By Junko Fujita
TOKYO (Reuters) – Market forces have pushed Japanese government bond yields above policy targets. The moves are the biggest test in seven years of yield control in Japan, and dealers say the central bank’s dominance of trading is making the market barely functional.
Here is what is happening and what it means:
WHAT IS JAPAN’S BOND MARKET?
Consisting of more than 1,000 trillion yen ($7.9 trillion) of debt, Japan’s government bond market is one world’s largest, but over the past seven years of a policy called yield-curve control (YCC) has become one of the least liquid.
To stimulate lending, growth and inflation, the Bank of Japan has pinned short-term interest rates at -0.1% and 10-year yields around zero since 2016. In that period, it has three times loosened its tolerance for movement of the 10-year yield above or below zero – most recently in December, when it suddenly widened its target band from plus or minus 0.25 percentage points to plus or minus 0.5 percentage points.
Because bond yields rise when prices fall, defending the upper limit of the band has forced it to buy bonds in vast quantities, leaving it owning more than half the market.
HOW HAS THAT AFFECTED TRADE?
Trading volumes have shrunk as market participants have struggled with the BOJ’s sudden and large interventions, so the market now waits on the central bank every day.

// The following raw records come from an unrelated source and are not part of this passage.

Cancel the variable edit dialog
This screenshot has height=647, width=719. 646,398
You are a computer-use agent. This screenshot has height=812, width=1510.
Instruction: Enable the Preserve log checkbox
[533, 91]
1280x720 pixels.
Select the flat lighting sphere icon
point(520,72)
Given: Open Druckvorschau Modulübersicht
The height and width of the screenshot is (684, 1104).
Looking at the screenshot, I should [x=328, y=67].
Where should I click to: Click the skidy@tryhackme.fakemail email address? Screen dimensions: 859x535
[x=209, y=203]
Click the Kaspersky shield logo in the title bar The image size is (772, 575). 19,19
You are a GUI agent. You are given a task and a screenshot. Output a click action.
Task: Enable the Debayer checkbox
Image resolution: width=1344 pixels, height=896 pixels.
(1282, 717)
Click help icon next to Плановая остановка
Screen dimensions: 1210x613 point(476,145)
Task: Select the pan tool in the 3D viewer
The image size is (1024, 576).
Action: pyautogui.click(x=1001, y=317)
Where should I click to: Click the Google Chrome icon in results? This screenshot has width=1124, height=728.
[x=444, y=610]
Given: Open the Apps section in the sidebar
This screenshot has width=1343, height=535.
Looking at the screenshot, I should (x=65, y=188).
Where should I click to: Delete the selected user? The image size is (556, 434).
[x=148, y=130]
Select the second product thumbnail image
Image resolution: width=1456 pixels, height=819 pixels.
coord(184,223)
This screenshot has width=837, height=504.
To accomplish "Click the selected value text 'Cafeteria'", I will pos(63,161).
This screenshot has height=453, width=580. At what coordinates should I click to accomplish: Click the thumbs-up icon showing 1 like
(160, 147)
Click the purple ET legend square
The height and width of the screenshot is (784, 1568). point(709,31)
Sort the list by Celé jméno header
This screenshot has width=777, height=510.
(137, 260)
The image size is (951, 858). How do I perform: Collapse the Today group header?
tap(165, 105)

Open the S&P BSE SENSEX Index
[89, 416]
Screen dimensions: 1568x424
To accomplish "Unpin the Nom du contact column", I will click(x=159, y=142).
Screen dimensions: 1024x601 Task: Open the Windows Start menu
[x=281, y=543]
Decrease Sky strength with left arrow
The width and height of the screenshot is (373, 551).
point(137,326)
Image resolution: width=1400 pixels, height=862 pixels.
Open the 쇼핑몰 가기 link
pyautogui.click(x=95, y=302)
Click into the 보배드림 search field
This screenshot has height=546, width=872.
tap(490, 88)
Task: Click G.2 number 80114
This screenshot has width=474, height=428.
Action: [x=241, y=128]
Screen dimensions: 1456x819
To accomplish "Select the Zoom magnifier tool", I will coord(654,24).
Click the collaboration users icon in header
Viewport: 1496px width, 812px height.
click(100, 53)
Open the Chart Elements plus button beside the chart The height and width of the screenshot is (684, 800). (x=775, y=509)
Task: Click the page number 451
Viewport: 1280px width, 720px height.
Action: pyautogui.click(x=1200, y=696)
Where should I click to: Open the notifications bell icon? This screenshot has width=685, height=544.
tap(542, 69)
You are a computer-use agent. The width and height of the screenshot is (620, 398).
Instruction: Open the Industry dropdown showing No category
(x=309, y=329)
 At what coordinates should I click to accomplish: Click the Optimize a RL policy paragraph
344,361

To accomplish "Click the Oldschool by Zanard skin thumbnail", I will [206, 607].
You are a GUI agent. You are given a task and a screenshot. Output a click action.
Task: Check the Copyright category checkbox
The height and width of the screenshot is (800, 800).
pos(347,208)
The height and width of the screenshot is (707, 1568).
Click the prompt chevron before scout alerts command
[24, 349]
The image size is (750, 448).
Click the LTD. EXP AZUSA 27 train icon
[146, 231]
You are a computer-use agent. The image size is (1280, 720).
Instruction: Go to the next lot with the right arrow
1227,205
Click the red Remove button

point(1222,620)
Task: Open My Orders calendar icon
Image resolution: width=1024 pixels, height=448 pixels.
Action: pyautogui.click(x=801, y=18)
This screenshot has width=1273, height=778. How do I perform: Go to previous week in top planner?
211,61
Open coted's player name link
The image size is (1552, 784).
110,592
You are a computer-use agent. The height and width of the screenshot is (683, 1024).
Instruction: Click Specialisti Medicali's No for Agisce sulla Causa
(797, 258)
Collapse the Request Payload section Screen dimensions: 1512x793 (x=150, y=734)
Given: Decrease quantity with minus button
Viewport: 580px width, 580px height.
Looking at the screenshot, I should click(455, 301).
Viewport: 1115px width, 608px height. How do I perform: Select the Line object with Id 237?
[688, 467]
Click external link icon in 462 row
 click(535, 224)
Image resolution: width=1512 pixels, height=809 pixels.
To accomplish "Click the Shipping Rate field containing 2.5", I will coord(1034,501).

“A little after 10 a.m., we check what the BOJ will announce, and that determines the market move of the day,” said Tomohiro Mikajiri, head of yen and non-yen fixed income trading in Japan for Barclays.
“It is hard to take positions without checking whether the BOJ conducts emergency bond buying operations, and if so which tenors the BOJ targets, and at which prices.”
Japan’s yield curve – a line linking yields at increasing tenors, which in most countries is an arc with higher yields for longer-term bonds – has also grown a kink.
Because the BOJ binds only overnight and 10-year rates, market participants have priced higher yields on all other tenors, driving eight-year yields to 0.62%, above 10-year yields, and 15-year yields far above at 1.15%.
WHAT IS HAPPENING IN THE MARKET?
The sheer scale of the BOJ’s ownership and buying volume, as well as short-selling from foreign investors who are betting on a policy shift, means the market has little to no role in setting benchmark debt prices or the cost of public financing.
The bank’s ownership of the 368th series of 10-year Japanese government bonds is near total, at 97.0% on Jan. 10, up from 86.4% on Dec. 22, according to reports by Keisuke Tsuruta, fixed income strategist at Mitsubishi UFJ Morgan Stanley Securities.
The BOJ held 86.8% of the 367th 10-year bonds on Jan. 10, up from 81.9% on Dec. 20, according to Tsuruta.
Foreign short-selling in recent weeks has only added more pressure to an already distorted market. Interest rate swaps, which in most markets closely track sovereign bonds, rose above 1% at the 10-year tenor on Monday.
That swap yield may indicate where the 10-year bond could be if the BOJ left the market alone.
Short-term swaps have spiked, too.
“The attack on BOJ, mainly from foreign investors, continues, and that is putting upward pressure on yields,” said Takafumi Yamawaki, head of Japan rates research at J.P. Morgan Securities.
WHAT DOES IT MEAN?
Given the extreme market expectations, the BOJ must either abandon its YCC policy or at least double the size of its band, to restore any semblance of market functionality analysts say.
“Even if the BOJ widened the band for the 10-year bond to 75 basis points, the yield would be pinned at 0.75% – unless overseas yields fell,” said Barclay’s Mikajiri.
“Unless the BOJ reduces its presence in the market and changes its stance that it is controlling the yield level, market liquidity won’t improve.”
For global markets accustomed to a perennially dovish BOJ and cheap yen funding, a shift this week would be a jolt.
The yen has rallied significantly since December. It has reached seven-month highs since the Yomiuri daily reported last week that the BOJ would review the side-effects of its monetary easing at this meeting.